### Task directions
Your task is to return the span of lines beginning at the one with "The image size is (501, 294)." and ending at the last line of the data, exactly as it stands.

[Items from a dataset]
⟨
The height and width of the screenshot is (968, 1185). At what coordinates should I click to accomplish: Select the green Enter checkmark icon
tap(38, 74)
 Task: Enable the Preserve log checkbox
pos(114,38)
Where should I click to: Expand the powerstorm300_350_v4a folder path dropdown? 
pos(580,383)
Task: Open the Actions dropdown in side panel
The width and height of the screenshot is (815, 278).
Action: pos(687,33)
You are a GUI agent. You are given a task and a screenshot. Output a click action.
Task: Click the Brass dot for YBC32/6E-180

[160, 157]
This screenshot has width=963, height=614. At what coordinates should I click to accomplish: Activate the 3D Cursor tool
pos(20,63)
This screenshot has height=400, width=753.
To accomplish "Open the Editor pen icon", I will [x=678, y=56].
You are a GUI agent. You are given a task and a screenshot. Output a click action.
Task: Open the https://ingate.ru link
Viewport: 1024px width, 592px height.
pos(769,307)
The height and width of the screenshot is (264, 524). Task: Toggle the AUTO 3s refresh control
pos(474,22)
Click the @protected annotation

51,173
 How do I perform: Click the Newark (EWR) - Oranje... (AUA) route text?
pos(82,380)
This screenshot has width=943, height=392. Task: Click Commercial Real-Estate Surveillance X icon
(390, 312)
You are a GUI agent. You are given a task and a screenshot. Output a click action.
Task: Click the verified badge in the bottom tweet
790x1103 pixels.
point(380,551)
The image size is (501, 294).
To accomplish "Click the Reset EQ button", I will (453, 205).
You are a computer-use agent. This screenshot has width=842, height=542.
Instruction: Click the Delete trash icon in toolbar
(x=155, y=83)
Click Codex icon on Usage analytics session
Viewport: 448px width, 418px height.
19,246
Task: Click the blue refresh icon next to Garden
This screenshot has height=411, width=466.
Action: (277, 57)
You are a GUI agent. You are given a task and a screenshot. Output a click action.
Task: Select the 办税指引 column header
⟩
### Response area
The image size is (501, 294).
To accomplish "Click the Reset EQ button", I will (453, 205).
You are a computer-use agent. This screenshot has width=842, height=542.
Instruction: Click the Delete trash icon in toolbar
(x=155, y=83)
Click Codex icon on Usage analytics session
Viewport: 448px width, 418px height.
19,246
Task: Click the blue refresh icon next to Garden
This screenshot has height=411, width=466.
Action: (277, 57)
You are a GUI agent. You are given a task and a screenshot. Output a click action.
Task: Select the 办税指引 column header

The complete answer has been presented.